Once the great hope, the successor to Bernie Grant, but now enmeshed in an aura of loopiness.

Not to go over her greatest hits but she has done one today.

Tomiwa Owolade (a freelance leftist writer who does some work for the New Statesman) wrote a piece in The Observer, entitled 'Racism in Britain is not a black and white issue. It’s far more complicated' in which he examined the findings of the Evidence for Equality National Survey - which he finds to be challenging, noting for example that more people of Irish descent reported being subjected to racist assaults than people of Black descent:
Black Caribbean people, for instance, are more likely than black African people to say they have experienced racism – nearly 50% for black Caribbean people and more than 30% for black African people. Which also means that more than half of black Caribbean people and two thirds of black African people say they experienced no racist assault. All of this from a survey many have used to conclude that Britain is far from being a racially just society.

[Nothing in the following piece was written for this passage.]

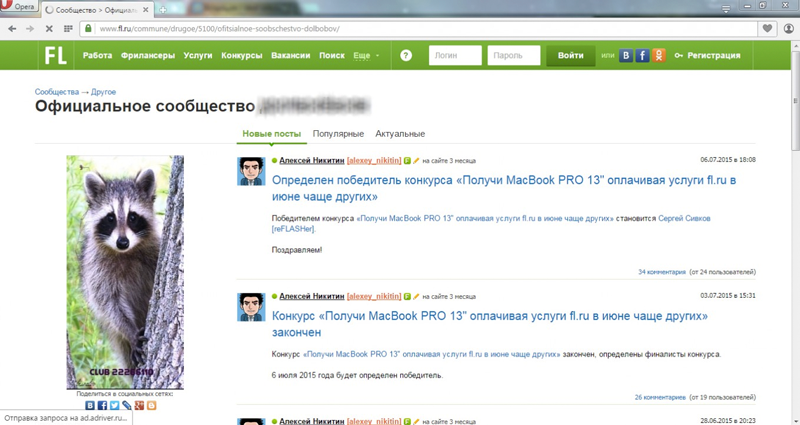Click the FL site logo
This screenshot has height=425, width=800.
(55, 55)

Remarkably, the survey found that 40% of white Irish people reported experiencing some form of racist assault in their lives. This means that white Irish people are more likely to say they have experienced prejudice in Britain than black African people and all Asian ethnic groups: Indian, Pakistani, Bangladeshi, Chinese and other Asian groups.
This, he argues, means having a rather more nuanced view of racism than 'white = top, Black = bottom'.
There are racial inequalities in our society. This much is true. But this should be approached with subtlety rather than simplicity. This is because ethnic minority people in this country have diverse experiences and any commitment to fighting racial disadvantage needs to incorporate this complex truth if it wants to be truly effective.

Morally speaking, racism is a black and white issue. But when it comes to how it manifests itself, it is multidimensional. The most comprehensive survey on racial inequality for nearly 30 years needs to be examined comprehensively.
It's a short piece, and I would have thought pretty uncontroversial.

However, Abbot took exception, and wrote



Many people have interpreted this as her attempting to get the whip withdrawn, but I don't think so. She has since retracted.



I think that this is another example of the Corbynite blind spot - the Corbyn left is so convinced of its own moral righteousness that they cannot conceive that they are in any way out of step. Blinkered in a deadly fashion.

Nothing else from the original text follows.